--- Begin INPUT MATERIAL ---
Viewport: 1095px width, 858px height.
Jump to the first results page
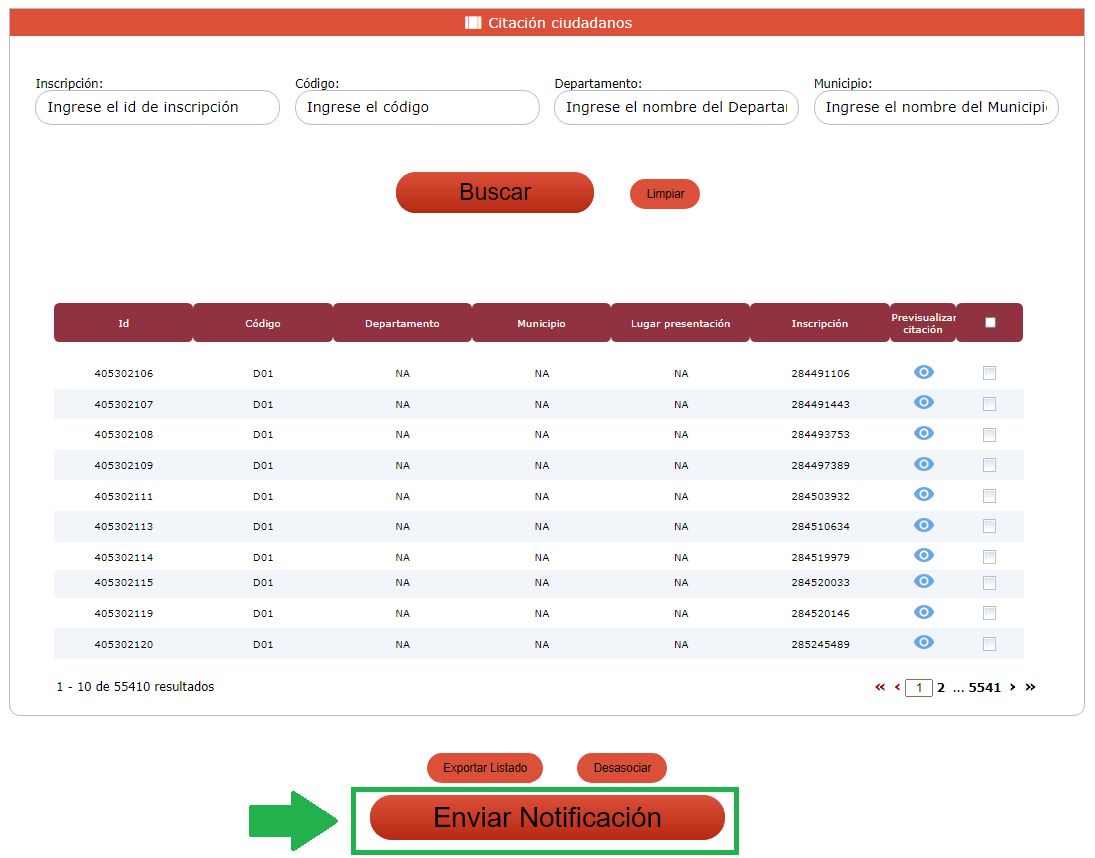click(880, 687)
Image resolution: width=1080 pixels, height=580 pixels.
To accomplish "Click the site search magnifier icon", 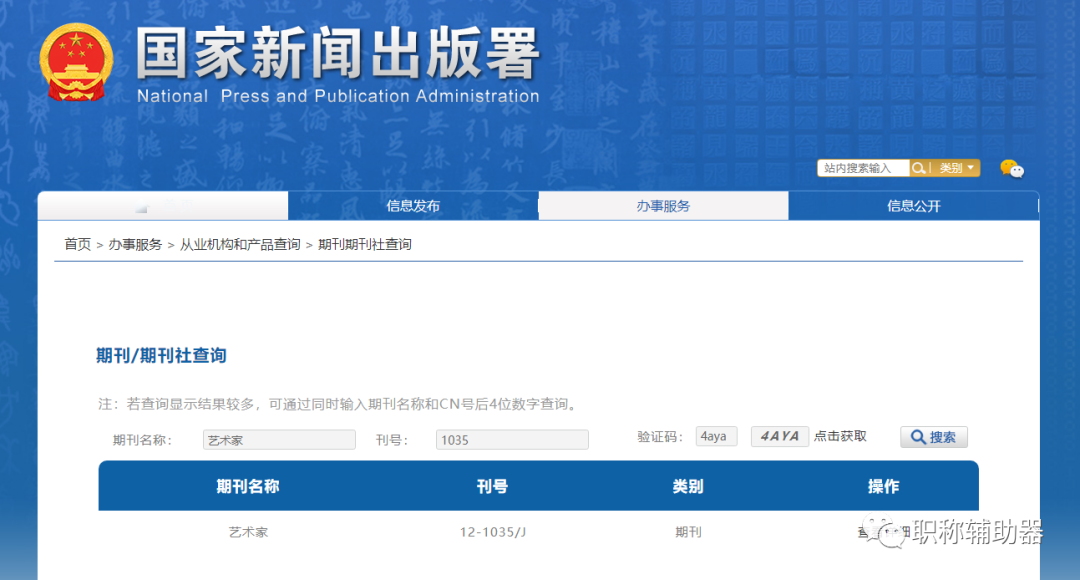I will 918,167.

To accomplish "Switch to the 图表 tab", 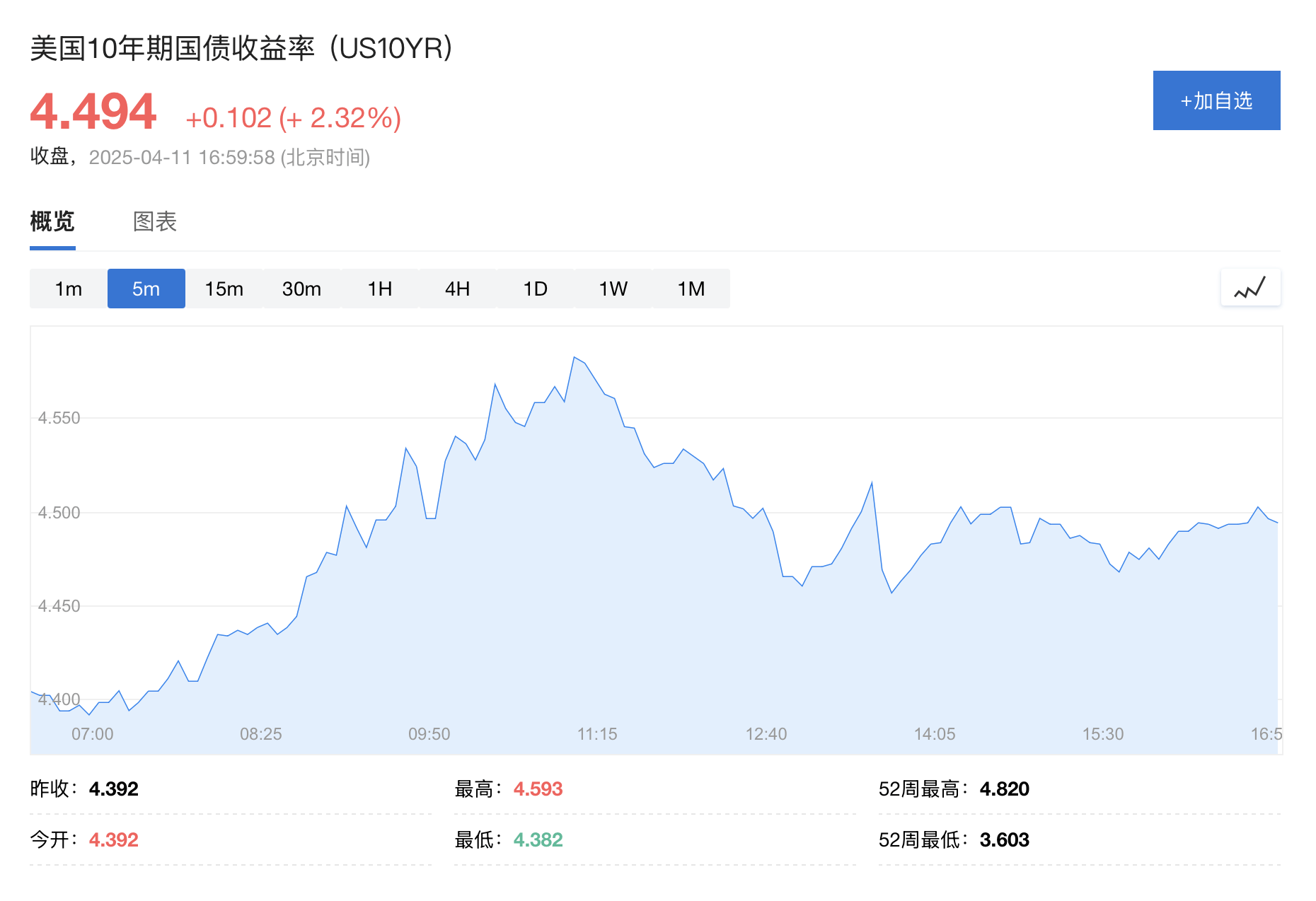I will (x=154, y=222).
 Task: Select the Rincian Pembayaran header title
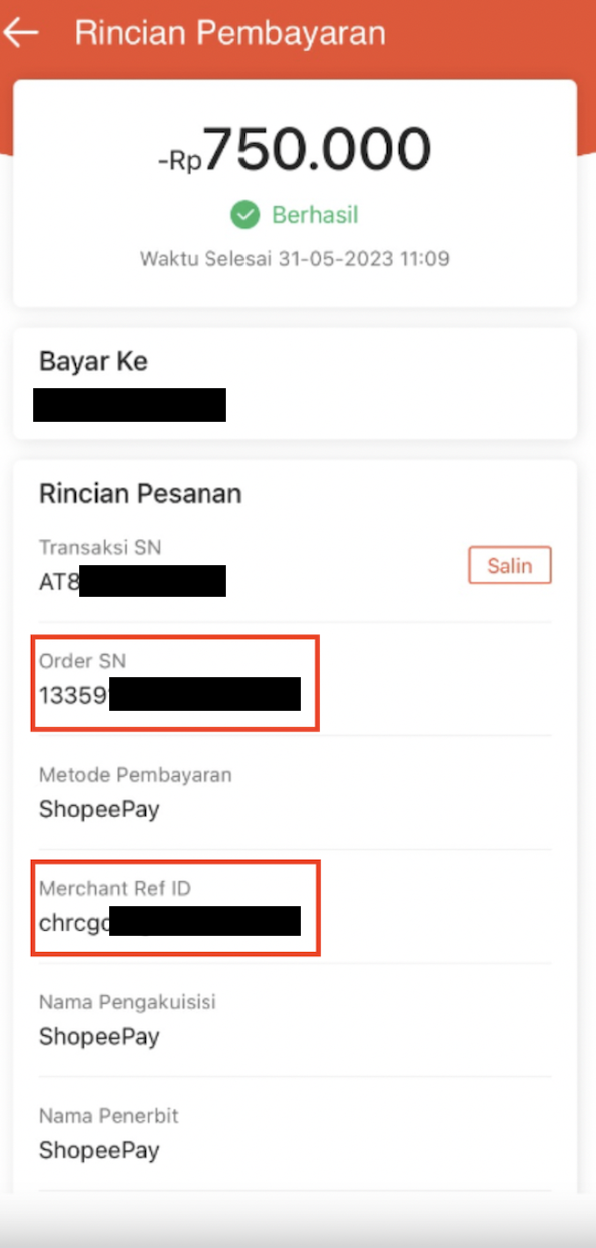point(230,32)
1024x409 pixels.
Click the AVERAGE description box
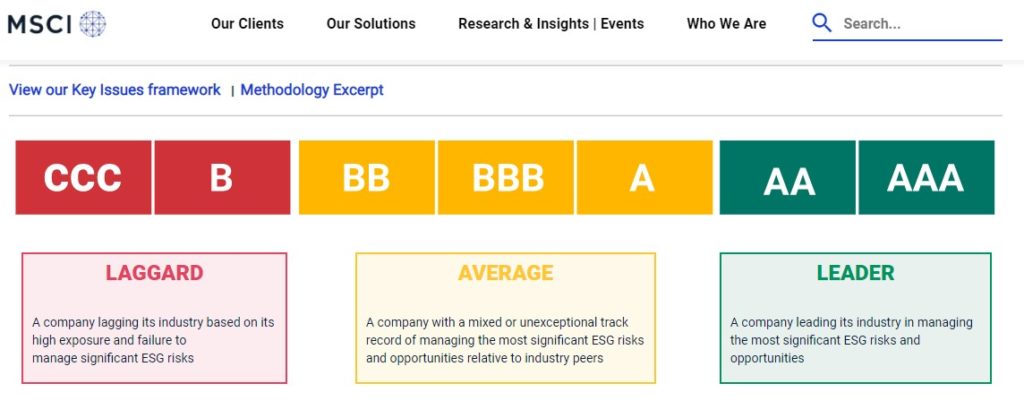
--- End INPUT MATERIAL ---
Reproduce the items word for word, beginning at the line that contains "1024x409 pixels." and continuing through the end of the items. Leave the pictures out.

1024x409 pixels.
Click the AVERAGE description box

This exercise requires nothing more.